Below we compute the predictions given by the nonlinear AR model.

last_val = torch.tensor([[y_sim[-1]]], dtype = torch.float32)
future_preds = []
for _ in range(k_future):
    next_val = nar(last_val)
    future_preds.append(next_val.item())
    last_val = next_val.detach()
future_preds_array = np.array(future_preds)

We also compute predictions using the actual function gg which generated the data.
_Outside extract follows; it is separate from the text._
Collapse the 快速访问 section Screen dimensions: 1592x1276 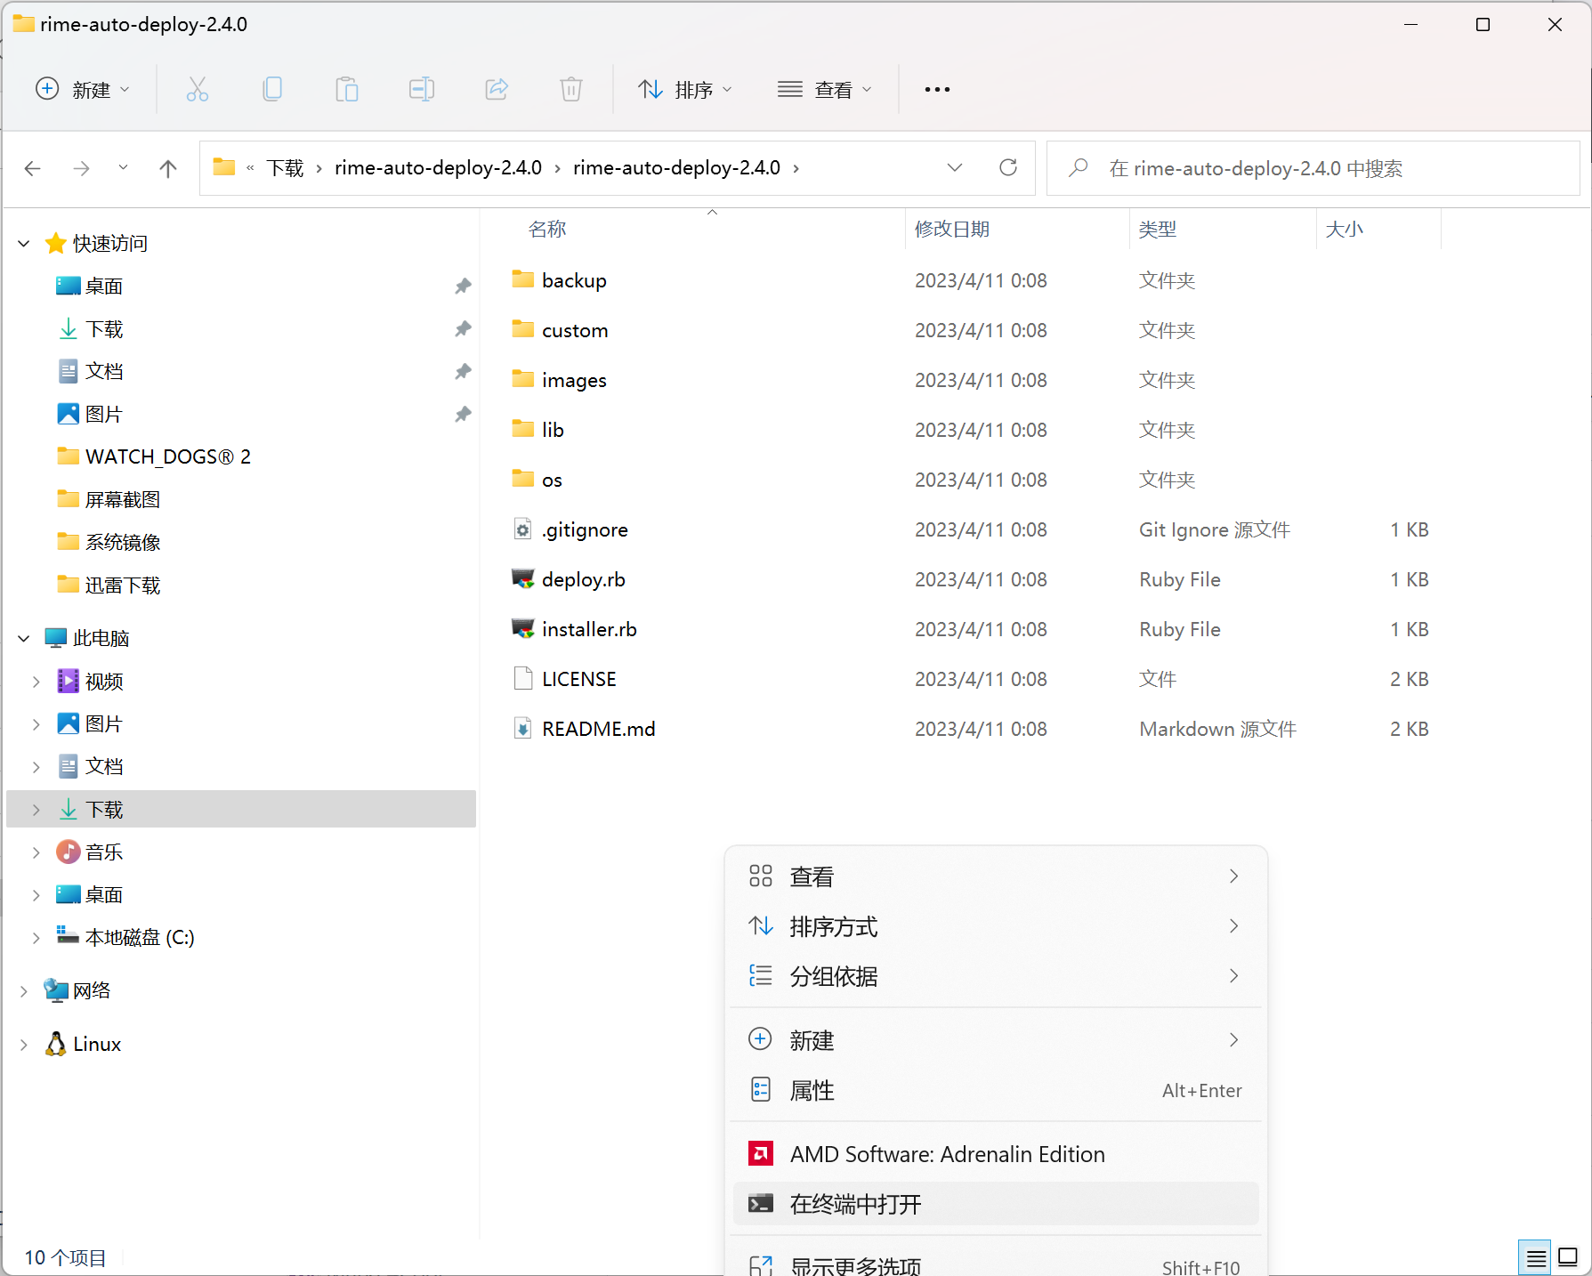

last_val = torch.tensor([[y_sim[-1]]], dtype = torch.float32)
actual_preds = []
for _ in range(k_future):
    next_val = ((2*last_val)/(1 + 0.8 * (last_val ** 2)))
    actual_preds.append(next_val.item())
    last_val = next_val.detach()
actual_preds_array = np.array(actual_preds)
n_y = len(y_sim)
tme = range(1, n_y+1)
tme_future = range(n_y+1, n_y+k_future+1)
fcast = ar.get_prediction(start = n_y, end = n_y+k_future-1).predicted_mean
plt.figure(figsize = (12, 7))
plt.plot(tme, y_sim, label = 'Data')
plt.plot(tme_future, fcast, label = 'Forecast (AR(1))', color = 'green')
plt.plot(tme_future, future_preds_array, label = 'Forecast - NAR', color = 'red')
plt.plot(tme_future, actual_preds_array, label = 'Forecast - True NAR', color = 'black')
plt.axvline(x=n_y, color='gray', linestyle='--')
plt.legend()
plt.show()
<Figure size 1200x700 with 1 Axes>